Monday 12 September 2011

Note on recent ECJ memantine and galantamine rulings

Thanks are due to Herwig von Morze for drawing The SPC Blog's attention to a recent summary, "European Court of Justice holds SPCs for old medicinal products invalid", which was prepared by Ana-Laura Morales of Spanish law firm Grau & Angulo and published last week by International Law Office. The note deals with the ECJ's recent rulings in the memantine and galantamine cases (covered by this weblog here and here). .

Tuesday 6 September 2011

Synthon ruling "raises inevitable concerns"

Placed online yesterday is a Current Intelligence note, "Court of Justice rules on material scope of supplementary protection certificate regime", which will be published in a forthcoming issue of the Journal of Intellectual Property Law and Practice (JIPLP).  This note, authored by Riccardo Sciaudone (Grimaldi e Associati), discusses the ruling of the Court of Justice just five weeks ago in Case C-195/09 Synthon BV v Merz Pharma GmbH & Co. KGaA, Court of Justice of the European Union (Second Chamber), 28 July 2011 (noted here on The SPC Blog).

After reviewing the facts of the ruling and the relevant law, the author comments:
"This much-awaited decision is welcomed for the clear and, in principle, correct answer given to an important point of law. It is crystal clear, from now on, that an SPC for a medicinal product will be valid only if the first marketing authorization in the EU is in line with Europe-wide regulatory rules. 
However, on a more practical level, the ECJ's decision raises inevitable concerns on a possibly significant number of similar cases that could be soon brought before national courts in order to verify the validity of any SPC in question. Furthermore, this situation could also affect additional research and investment for medicinal products that will soon be under scrutiny in respect of their SPC".

Thursday 1 September 2011

Merck: a case note

"Where do we stand on negative and zero term SPCs: analysis of the views of the AG Bot Merck v Deutsches Patent Case C-125/10" -- this is the title of a case comment that has just been published in volume 11, issue 6 of the bimonthly Bio-science Law Review, published by Lawtext Publishing (here).  The authors are Maria Isabel Manley (Partner and Head of Regulatory Practice, Bristows) and Muriel Riba (Associate, Regulatory Practice, at the same firm).  According to the abstract:
"Merck v Deutsches Patent is the first case at EU level to consider the possibility of granting a negative or zero term SPC. Advocate General Yves Bot recently gave his opinion on this issue of crucial commercial importance to the industry, which so far has been approached inconsistently by various Member States.
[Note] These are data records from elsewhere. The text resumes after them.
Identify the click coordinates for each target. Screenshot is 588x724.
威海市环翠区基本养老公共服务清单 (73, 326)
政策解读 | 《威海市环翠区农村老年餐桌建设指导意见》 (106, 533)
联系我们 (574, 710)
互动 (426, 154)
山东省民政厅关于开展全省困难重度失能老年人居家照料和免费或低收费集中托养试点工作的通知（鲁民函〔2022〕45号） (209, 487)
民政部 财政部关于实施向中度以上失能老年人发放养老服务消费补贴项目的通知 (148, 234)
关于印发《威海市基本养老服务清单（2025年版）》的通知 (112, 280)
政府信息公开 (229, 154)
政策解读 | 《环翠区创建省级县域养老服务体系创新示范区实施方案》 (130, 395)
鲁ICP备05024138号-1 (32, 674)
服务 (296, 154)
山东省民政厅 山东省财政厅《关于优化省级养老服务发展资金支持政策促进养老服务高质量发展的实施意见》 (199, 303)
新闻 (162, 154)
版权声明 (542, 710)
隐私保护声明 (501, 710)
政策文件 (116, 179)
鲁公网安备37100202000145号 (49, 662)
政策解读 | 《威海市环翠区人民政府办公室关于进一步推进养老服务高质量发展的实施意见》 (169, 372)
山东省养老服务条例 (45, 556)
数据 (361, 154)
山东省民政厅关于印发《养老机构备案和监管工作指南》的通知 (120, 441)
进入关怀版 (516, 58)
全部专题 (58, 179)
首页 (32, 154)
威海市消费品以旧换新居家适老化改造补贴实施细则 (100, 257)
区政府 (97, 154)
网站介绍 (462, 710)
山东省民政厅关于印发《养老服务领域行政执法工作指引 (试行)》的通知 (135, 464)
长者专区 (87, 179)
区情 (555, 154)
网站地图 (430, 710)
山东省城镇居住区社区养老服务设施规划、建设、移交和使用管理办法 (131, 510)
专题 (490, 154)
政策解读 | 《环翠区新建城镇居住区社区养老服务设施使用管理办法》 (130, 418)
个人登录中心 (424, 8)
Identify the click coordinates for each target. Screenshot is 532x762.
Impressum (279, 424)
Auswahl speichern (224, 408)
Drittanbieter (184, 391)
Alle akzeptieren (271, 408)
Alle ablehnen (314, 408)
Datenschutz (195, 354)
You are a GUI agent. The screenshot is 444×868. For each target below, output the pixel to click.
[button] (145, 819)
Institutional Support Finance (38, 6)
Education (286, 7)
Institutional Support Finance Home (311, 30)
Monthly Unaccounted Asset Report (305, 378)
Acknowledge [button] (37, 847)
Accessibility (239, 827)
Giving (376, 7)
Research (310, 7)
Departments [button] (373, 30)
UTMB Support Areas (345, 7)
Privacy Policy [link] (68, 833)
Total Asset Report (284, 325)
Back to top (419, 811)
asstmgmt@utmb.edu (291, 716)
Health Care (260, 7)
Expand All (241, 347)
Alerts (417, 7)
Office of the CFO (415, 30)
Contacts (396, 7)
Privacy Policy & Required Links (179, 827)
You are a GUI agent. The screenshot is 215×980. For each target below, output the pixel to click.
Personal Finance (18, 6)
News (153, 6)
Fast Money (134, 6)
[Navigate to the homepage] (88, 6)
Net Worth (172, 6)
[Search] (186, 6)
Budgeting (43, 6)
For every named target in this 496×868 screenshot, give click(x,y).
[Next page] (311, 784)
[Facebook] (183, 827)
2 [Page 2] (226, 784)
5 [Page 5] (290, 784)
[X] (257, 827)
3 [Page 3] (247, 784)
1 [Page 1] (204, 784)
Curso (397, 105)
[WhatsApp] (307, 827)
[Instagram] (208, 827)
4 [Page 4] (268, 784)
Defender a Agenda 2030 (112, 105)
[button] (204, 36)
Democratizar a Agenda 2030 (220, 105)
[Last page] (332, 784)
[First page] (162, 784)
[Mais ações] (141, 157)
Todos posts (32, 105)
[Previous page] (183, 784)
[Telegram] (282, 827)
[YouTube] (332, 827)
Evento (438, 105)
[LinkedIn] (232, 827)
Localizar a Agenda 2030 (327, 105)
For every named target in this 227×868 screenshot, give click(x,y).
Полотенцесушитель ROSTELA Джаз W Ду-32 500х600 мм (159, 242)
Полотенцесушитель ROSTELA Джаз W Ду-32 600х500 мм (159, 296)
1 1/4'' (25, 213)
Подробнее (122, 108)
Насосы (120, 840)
Although the SPC Regulation provides the tools to calculate the duration of an SPC, it does not address the situation where the period between the date on which the application for a basic patent was lodged and the date of grant of the first MA is less than five years, such that the SPC would have a negative or zero term. If the SPC was an independent right, this lacuna in the law would not have much importance. However, given that the option to apply for a paediatric extension depends on the prior existence of an SPC, the issue of negative or zero term SPCs is of major relevance.

This article assesses the impact of the Advocate General's opinion and an alternative interpretation that we consider to be more consistent with the objectives pursued by both the SPC and the Paediatric Regulations".